◆ Description of the task: Exactly reproduce the lines from the top of the entries below through the line containing "Given: Select the red", with both ends included.

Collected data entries
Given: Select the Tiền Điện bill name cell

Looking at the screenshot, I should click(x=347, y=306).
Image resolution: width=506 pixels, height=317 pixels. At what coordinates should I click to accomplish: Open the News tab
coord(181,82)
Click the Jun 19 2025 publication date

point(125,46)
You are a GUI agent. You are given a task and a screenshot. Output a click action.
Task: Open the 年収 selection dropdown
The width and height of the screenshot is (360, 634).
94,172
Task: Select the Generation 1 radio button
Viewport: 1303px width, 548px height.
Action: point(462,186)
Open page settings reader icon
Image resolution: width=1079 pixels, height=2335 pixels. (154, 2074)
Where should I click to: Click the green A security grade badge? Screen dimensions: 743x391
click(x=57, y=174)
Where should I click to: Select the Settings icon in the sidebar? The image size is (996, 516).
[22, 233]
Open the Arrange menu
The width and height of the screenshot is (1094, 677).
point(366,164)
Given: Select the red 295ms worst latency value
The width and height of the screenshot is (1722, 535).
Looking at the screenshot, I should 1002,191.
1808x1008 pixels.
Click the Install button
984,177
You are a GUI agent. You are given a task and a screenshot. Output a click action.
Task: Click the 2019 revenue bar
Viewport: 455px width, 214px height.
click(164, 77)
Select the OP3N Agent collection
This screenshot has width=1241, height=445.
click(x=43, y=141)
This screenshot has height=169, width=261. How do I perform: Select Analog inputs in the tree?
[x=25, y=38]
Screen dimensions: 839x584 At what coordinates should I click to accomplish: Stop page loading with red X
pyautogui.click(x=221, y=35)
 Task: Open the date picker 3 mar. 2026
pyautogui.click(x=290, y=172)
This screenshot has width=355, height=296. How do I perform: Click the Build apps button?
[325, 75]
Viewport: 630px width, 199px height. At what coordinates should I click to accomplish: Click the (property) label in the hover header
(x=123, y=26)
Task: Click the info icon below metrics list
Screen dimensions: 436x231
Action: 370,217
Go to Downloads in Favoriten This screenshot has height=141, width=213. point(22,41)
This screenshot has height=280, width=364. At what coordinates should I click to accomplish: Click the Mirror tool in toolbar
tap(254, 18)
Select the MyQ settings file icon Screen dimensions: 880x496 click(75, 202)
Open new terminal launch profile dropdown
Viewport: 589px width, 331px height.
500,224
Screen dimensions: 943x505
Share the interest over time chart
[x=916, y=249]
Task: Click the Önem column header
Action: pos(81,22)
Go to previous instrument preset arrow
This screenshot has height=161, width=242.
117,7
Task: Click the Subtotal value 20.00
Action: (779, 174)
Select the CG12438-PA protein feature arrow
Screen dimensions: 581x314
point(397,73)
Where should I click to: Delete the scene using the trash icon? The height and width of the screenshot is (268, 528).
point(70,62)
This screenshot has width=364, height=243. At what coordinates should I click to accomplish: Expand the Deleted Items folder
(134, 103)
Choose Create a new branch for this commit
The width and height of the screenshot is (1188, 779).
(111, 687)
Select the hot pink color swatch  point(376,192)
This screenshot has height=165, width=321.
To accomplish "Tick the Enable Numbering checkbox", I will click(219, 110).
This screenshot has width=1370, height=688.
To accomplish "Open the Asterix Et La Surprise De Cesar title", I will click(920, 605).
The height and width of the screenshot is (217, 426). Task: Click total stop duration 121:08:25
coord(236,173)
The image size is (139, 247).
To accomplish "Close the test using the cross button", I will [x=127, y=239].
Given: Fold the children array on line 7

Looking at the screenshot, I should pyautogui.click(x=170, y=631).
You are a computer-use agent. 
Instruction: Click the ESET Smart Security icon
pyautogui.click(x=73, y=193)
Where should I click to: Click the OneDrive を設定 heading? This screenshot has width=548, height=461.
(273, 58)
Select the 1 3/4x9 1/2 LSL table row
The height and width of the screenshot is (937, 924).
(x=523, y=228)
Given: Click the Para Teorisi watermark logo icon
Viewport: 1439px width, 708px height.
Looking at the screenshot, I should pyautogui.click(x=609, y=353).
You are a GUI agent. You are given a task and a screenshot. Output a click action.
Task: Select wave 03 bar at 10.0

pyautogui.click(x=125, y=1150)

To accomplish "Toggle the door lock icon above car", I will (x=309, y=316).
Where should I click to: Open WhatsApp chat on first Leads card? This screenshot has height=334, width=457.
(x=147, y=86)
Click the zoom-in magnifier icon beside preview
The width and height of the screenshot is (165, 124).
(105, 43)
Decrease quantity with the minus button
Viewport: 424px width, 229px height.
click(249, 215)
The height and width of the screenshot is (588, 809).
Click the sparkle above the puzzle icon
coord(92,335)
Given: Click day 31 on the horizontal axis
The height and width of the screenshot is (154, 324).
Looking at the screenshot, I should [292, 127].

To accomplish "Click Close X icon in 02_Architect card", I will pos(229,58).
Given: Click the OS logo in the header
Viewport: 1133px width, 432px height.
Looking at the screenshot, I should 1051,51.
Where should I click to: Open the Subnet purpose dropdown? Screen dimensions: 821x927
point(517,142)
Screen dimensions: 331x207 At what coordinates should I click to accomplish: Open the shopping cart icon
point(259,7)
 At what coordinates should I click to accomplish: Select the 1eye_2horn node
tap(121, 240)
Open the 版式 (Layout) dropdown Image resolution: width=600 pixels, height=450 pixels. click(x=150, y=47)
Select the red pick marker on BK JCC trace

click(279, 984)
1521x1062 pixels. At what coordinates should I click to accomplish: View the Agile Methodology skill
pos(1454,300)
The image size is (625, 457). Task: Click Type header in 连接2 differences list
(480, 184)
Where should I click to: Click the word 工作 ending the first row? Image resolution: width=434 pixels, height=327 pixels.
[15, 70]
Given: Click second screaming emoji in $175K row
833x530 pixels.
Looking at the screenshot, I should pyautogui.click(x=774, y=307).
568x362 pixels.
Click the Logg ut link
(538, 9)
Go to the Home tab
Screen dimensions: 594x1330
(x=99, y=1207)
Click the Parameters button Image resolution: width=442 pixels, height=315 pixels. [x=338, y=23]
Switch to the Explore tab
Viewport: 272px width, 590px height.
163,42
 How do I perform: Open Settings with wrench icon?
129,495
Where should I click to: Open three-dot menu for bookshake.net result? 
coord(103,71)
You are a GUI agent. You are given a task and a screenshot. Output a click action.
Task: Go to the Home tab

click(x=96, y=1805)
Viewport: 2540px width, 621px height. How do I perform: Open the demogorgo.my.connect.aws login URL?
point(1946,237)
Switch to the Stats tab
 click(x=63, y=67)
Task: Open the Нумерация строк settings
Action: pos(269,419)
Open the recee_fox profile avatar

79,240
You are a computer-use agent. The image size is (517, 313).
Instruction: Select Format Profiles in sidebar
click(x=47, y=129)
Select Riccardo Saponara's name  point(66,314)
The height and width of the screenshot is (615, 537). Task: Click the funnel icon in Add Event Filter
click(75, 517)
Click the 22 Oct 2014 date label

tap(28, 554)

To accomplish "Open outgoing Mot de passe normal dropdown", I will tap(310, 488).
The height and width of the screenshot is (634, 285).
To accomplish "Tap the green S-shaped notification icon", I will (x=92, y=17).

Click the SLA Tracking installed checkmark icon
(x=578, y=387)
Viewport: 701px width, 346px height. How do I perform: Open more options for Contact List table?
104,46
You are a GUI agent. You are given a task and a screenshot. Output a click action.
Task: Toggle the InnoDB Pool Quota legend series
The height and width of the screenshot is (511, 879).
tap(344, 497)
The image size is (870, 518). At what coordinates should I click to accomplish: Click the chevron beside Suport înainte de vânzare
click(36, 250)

◆ Solution to this task:
Given: Select the Tiền Điện bill name cell

Looking at the screenshot, I should click(x=347, y=306).
Image resolution: width=506 pixels, height=317 pixels. At what coordinates should I click to accomplish: Open the News tab
coord(181,82)
Click the Jun 19 2025 publication date

point(125,46)
You are a GUI agent. You are given a task and a screenshot. Output a click action.
Task: Open the 年収 selection dropdown
The width and height of the screenshot is (360, 634).
94,172
Task: Select the Generation 1 radio button
Viewport: 1303px width, 548px height.
Action: point(462,186)
Open page settings reader icon
Image resolution: width=1079 pixels, height=2335 pixels. (154, 2074)
Where should I click to: Click the green A security grade badge? Screen dimensions: 743x391
click(x=57, y=174)
Where should I click to: Select the Settings icon in the sidebar? The image size is (996, 516).
[22, 233]
Open the Arrange menu
The width and height of the screenshot is (1094, 677).
point(366,164)
Given: Select the red 295ms worst latency value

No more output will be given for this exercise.